Pentingnya memupuk harapan
Bertambahnya umur kerap disertai makin banyaknya pengalaman getir pahit kehidupan. Bagi Efek Rumah Kaca, terus punya harapan hanyalah satu-satunya solusi untuk memanifestasi perubahan, menuju situasi yang lebih baik.
“Enggak ada lagi yang bisa kita lakukan selain punya harapan. Dari harapan itu kita berusaha mengubah sesuatu yang tidak terberi pada kita,” ujar Cholil, “Harapan itu emang elannya untuk kita bergerak, tinggal gimana kita menjalankan biar api-api harapan ini terus menyala dalam situasi kehidupan kita masing-masing.”
Harapan ini jugalah yang membuat ERK berhasil melalui berbagai tantangan yang dihadapi selama pembuatan Rimpang.

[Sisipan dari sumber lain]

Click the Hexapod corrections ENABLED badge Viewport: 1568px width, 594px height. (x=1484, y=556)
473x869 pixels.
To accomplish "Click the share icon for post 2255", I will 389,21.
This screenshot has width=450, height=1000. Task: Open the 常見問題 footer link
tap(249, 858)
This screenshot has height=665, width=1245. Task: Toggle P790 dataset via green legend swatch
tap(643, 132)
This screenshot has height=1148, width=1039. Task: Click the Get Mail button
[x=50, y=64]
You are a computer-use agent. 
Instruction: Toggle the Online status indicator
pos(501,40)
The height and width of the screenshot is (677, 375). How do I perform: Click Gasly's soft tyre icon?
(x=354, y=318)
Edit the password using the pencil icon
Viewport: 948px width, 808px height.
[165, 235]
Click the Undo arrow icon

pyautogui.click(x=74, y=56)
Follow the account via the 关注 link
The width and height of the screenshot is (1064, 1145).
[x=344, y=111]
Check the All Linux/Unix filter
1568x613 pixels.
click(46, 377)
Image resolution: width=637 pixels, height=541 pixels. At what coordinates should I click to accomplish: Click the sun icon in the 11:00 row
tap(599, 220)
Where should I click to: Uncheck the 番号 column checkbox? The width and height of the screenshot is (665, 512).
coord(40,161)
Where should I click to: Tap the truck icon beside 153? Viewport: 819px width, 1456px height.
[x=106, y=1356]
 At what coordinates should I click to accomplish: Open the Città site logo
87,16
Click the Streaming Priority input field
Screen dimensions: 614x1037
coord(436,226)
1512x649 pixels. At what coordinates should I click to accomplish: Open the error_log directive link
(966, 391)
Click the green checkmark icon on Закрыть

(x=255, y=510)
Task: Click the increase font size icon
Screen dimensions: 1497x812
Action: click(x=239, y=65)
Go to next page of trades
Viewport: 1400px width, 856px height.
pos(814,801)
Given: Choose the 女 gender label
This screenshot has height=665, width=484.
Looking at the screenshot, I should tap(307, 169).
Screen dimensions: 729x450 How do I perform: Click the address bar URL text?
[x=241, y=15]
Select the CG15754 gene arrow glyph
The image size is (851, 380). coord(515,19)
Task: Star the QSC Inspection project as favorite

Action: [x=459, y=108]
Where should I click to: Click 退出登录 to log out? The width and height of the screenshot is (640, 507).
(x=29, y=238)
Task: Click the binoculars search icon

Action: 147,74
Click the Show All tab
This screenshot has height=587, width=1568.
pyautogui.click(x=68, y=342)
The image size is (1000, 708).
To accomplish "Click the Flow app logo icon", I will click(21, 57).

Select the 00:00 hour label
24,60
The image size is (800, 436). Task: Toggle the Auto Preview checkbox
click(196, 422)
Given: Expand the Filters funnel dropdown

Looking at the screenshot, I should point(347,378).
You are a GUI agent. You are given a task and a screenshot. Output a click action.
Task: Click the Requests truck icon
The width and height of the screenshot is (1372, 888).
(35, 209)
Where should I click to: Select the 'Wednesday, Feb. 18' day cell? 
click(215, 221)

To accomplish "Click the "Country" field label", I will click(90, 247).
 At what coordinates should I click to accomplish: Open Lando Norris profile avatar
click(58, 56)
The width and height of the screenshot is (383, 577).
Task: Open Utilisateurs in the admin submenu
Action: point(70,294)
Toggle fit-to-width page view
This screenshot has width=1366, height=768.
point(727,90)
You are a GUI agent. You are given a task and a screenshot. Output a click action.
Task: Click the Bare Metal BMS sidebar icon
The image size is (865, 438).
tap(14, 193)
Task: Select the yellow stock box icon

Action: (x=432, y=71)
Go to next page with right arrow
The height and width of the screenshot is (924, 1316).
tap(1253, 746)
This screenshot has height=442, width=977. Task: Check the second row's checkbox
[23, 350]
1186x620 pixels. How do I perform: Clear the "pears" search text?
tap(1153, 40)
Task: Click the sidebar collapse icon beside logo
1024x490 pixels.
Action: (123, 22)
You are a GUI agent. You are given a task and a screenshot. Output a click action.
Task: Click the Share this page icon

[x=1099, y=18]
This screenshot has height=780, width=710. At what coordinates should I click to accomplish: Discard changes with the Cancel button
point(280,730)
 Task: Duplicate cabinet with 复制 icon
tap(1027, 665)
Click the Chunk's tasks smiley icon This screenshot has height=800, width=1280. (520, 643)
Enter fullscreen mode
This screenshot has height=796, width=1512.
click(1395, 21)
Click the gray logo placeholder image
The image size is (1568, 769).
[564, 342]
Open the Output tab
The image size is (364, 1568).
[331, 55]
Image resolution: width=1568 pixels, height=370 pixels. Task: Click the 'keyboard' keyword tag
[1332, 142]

“Gue pindah-pindah [Jakarta – New York], itu kan situasi yang edan buat gue pribadi. Istri gue harus gini, gue harus melakukan itu, mengedepankan banyak hal. Ya udah gue gak kuliah tapi nemenin istri dan anak gue tumbuh, kalau ada waktu bikin lagu jarak jauh. Itu kan siasat agar semuanya bisa berjalan,” tutur Cholil. “Belum lagi temen-temen lain yang mungkin lagi asik ngeband, mungkin bandnya bisa menghasilkan, tiba-tiba harus berhenti. Itu mengguncang psikis kita juga.”
Rimpang menjadi saksi perjalanan dan evolusi Efek Rumah Kaca selama beberapa tahun belakangan. Di tengah semua kegelisahan dan kekisruhan yang dialami personel, ada kesadaran kolektif soal pentingnya memegang teguh harapan, dan tidak jatuh ke dalam lubang keputusasaan. Harapan-harapan ini nantinya bisa menumbuhkan harapan bagi orang lain.
“Kebaikan bisa mengakar, menular, kayak amoeba, membelah diri. Dan itu harus disebarkan,” ujar Poppie.